Managing my Investment Advisor

Rich_by_the_Bay

Moderator Emeritus
Joined
Feb 19, 2006
Messages
8,827
Location
San Francisco
OK, I will admit it: I have a chunk of money with Bernstein (the investment research company). Thus far, they have beaten with a 70:30 balance the returns I would have gotten on my own by about 1%  - net of fees. So it is not a loser for me, and I appreciate not having to fuss with it with my busy life. But... my confidence is growing and I plan to eventually take it back. They have about 65% of my holdings all in all.

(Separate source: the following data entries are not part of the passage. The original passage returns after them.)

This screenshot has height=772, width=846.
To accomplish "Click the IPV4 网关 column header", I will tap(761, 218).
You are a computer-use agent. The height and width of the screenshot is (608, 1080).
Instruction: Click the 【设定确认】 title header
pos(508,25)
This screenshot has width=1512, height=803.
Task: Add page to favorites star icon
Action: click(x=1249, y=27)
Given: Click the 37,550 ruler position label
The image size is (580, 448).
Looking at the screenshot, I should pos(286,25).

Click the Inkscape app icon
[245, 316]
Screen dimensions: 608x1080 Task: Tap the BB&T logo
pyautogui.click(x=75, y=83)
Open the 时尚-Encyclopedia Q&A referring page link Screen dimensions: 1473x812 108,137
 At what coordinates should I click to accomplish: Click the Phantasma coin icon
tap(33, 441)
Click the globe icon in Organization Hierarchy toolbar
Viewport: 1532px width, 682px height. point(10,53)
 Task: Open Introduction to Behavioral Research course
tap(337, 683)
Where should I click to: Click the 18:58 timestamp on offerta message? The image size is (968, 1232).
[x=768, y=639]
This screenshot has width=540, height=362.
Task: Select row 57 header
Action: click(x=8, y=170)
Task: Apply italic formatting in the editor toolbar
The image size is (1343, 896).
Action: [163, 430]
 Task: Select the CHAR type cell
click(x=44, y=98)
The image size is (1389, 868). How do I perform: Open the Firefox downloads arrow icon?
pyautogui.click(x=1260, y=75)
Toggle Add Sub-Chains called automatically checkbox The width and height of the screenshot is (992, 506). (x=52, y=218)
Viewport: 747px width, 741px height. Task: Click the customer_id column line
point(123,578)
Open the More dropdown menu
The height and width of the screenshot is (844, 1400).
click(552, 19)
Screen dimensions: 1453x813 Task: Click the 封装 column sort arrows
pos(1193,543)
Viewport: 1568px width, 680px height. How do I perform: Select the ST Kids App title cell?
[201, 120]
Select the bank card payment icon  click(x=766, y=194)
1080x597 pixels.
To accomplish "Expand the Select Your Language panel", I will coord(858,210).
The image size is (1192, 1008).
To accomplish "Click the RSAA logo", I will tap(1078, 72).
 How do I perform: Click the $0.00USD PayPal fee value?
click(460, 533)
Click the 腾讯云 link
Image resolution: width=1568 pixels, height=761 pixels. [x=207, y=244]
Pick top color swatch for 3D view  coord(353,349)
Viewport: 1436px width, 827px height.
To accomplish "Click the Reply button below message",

Meantime, Bernstein has me at about a 70:30 balance. While I feel OK about the equity side for the time being, it occurred to me that for that 30% in bonds they are using mostly their own bond index funds (the stocks are mostly individual companies - lots of them). So:

1. I am paying the bond funds' expenses in addition to my advisory fees
2. At bond yields in the 4-7% range, the advisory fee (on balance under management) is eating up 15-20% of my bond yield. Net of fees, I can do better.

So I am thinking of advising my manager to keep the assets he has, but move them all to stocks. I will adjust my other holdings to rebalance the whole deal to 70:30 or 65:35, whatever. As long as I am paying him it might as well be for investments where their resources can really shine, rather than in bonds which I can probably do better on my own.

Does this make sense? See what trouble you guys are causing, getting me all feisty about this stuff?!  :eek:
 
It absolutely makes sense. Go to vanguard and pay them 0.1-0.2% to manage your bond portion. :)
 
That sounds like a reasonable approach to me, too. No sense paying someone to do something for you that you can easily do yourself at a lower cost (provided you have the time and motivation)
 
Yep, it absolutely makes sense. It's like free money.